How Good Are LLMs for Literary Translation, Really? Literary Translation Evaluation with Humans and LLMs
Ran Zhang, Wei Zhao, Steffen Eger
TL;DR
This work tackles the challenge of evaluating literary translation in the era of large language models by introducing LitEval-Corpus, a large, paragraph-level parallel corpus with verified human translations and outputs from nine MT systems across four language pairs. It systematically compares human evaluation schemes (MQM, SQM, BWS) and automatic, LLM-based metrics, revealing that MQM is often inadequate for literary translation, SQM's effectiveness depends on evaluator expertise, and BWS is best for distinguishing high-quality human translations from top systems. Automatic metrics, including GEMBA-MQM, correlate with human judgments only moderately and still fail to reliably separate human translations from LLM outputs, with LLMs tending to produce more literal and less diverse translations. The findings underscore that published human translations still outperform recent LLM translations and highlight the need for improved metrics that capture literary style and terminology, as well as further exploration of prompting and data contamination effects in literary MT evaluation.
Abstract
Recent research has focused on literary machine translation (MT) as a new challenge in MT. However, the evaluation of literary MT remains an open problem. We contribute to this ongoing discussion by introducing LITEVAL-CORPUS, a paragraph-level parallel corpus containing verified human translations and outputs from 9 MT systems, which totals over 2k translations and 13k evaluated sentences across four language pairs, costing 4.5k C. This corpus enables us to (i) examine the consistency and adequacy of human evaluation schemes with various degrees of complexity, (ii) compare evaluations by students and professionals, assess the effectiveness of (iii) LLM-based metrics and (iv) LLMs themselves.

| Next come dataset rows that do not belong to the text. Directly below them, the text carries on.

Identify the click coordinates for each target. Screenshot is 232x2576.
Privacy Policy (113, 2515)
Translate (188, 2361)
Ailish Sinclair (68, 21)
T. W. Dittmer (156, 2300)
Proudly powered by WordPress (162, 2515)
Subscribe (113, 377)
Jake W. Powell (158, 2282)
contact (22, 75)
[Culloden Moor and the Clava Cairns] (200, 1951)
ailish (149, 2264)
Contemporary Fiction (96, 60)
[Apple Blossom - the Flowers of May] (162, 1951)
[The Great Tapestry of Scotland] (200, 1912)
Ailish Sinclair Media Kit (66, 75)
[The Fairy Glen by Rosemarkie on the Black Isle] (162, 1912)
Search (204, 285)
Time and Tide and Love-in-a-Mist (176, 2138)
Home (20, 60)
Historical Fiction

Our findings indicate that the adequacy of human evaluation is controlled by two factors: the complexity of the evaluation scheme (more complex is less adequate) and the expertise of evaluators (higher expertise yields more adequate evaluations). For instance, MQM (Multidimensional Quality Metrics), a complex scheme and the de facto standard for non-literary human MT evaluation, is largely inadequate for literary translation evaluation: with student evaluators, nearly 60% of human translations are misjudged as indistinguishable or inferior to machine translations. In contrast, BWS (BEST-WORST SCALING), a much simpler scheme, identifies human translations at a rate of 80-100%. Automatic metrics fare dramatically worse, with rates of at most 20%. Our overall evaluation indicates that published human translations consistently outperform LLM translations, where even the most recent LLMs tend to produce considerably more literal and less diverse translations compared to humans.